Translate this sentence from the Hanningfield Reservoir forum thread below into French: "Outlet towers are often found in reservoirs, usually near to the dam."

● PASSAGE TO READ
↓
# Hanningfield Reservoir tower outlet - Hanningfield, Essex – September 2015



## mockney reject (Nov 2, 2015)

_The History
_
Hanningfield Reservoir is an artificial body of water in Essex, south of Chelmsford, and is owned by Essex and Suffolk Water.
The reservoir is the 11th largest reservoir in England with an area of 3.5 square kilometres (880 acres). 

The reservoir was formed in 1957 by W. & C. French at a cost of about £6m, by flooding an area of South Hanningfield covering the ancient hamlet of Peasdown. Giffords Farm and Fremnells Manor were also flooded. Contrary to popular belief, no buildings survive under the water, however an earth removal machine was left 'in situ' and concreted over prior to filling. The reservoir was built in an area formerly known as Sandon Valley, and large parts of the reservoir and surrounding countryside have been developed as a nature reserve. 

This part of the estate is leased by Essex Wildlife Trust and is home to vast numbers of wildlife. There are many footpaths in the woodland around the water where wildlife can be seen, and hides have been erected, with views of the visiting and resident birds. The public can use the reservoir for seasonal fly fishing both from the bank and from boats, providing a fishing permit is bought in advance. The water is regularly stocked with rainbow trout; the heaviest fish ever caught, in 1998, weighed 24 lb 1oz (10.9 kg). 

Outlet towers are often found in reservoirs, usually near to the dam. The towers sit above an outlet pipe or tunnel used to transport water out of the reservoir. They are built to house controls for opening and closing the valves or gates that control the flow of water through the outlet. The controls are normally located inside in a room at the top of the tower.
In a reservoir used for water supply, a tower will often have a vertical pipe inside with a number of horizontal pipes leading into it from the reservoir. The horizontal pipes are used to draw-off water from different levels in the reservoir. The water is let into them by opening valves at their entrances. The vertical pipe then connects to a horizontal pipe that takes the water away from the tower through a tunnel to the water treatment works.


_The Explore_

After being out for the day @slayaaaa & @oakey visiting another site, we dropped @slayaaaa back home and headed out to pick up @duckface. Originally intending to have a nose elsewhere we decided to go for a wander around Hanningfield reservoir just for something to do. @oakey started telling us about the funny building at the end of the pier so we decided to investigate it. On reaching the building we found it was easily accessible and went in for a nose, it was very interesting and we immediately made a call to @slayaaaa and flew back to pick him and his mate up so we could further investigate and get some snaps as I knew @slayaaaa would love it.
We got back to the site and went in again and started snapping, it looks as though it has been unused for years and the ladders and valves are very rusty and there is only about a foot of water in the bottom. The main tunnel goes down 5 floors with valve gear on each floor controlling the level the water is drained from. 
When myself and @slayaaaa got to the bottom I noticed a smaller tunnel going off in the direction of the new pumping station. Three of us decided to crouch down and walk along it. After a fair distance we assumed it most go completely under the lack and gave up on it and turned around.
It was a very interesting and pristine place unloved for years and full of cobwebs, well worth visiting if you are that way. After being in there a while out of curiosity we tried the light switch and bingo the main room lit up.
Enjoy the pics


----------



## flyboys90 (Nov 2, 2015)

Awesome site! Sounds like it was quite an adventure.Brilliant report and photos.


----------



## UrbanX (Nov 3, 2015)

Very unusual, glad to see you getting out and about! 
Thanks for sharing a great adventure


----------
↑
● RECORDED DATA
↓
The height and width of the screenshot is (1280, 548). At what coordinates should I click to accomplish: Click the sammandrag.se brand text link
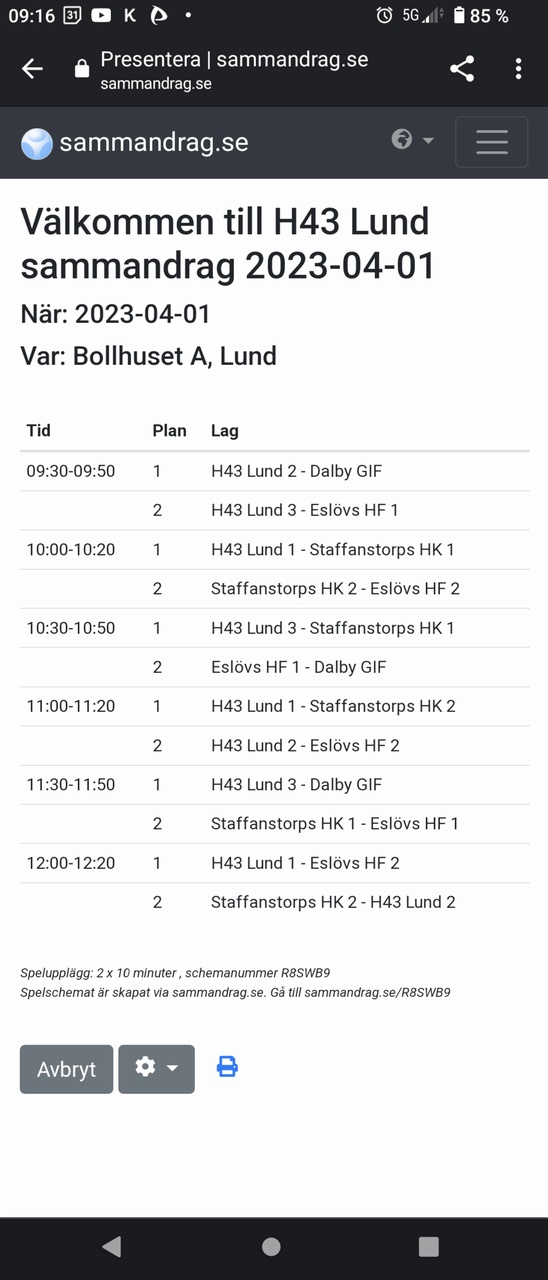tap(154, 142)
↑
● RESPONSE TO THE TASK
Les tours de prise d'eau se trouvent souvent dans les réservoirs, généralement près du barrage.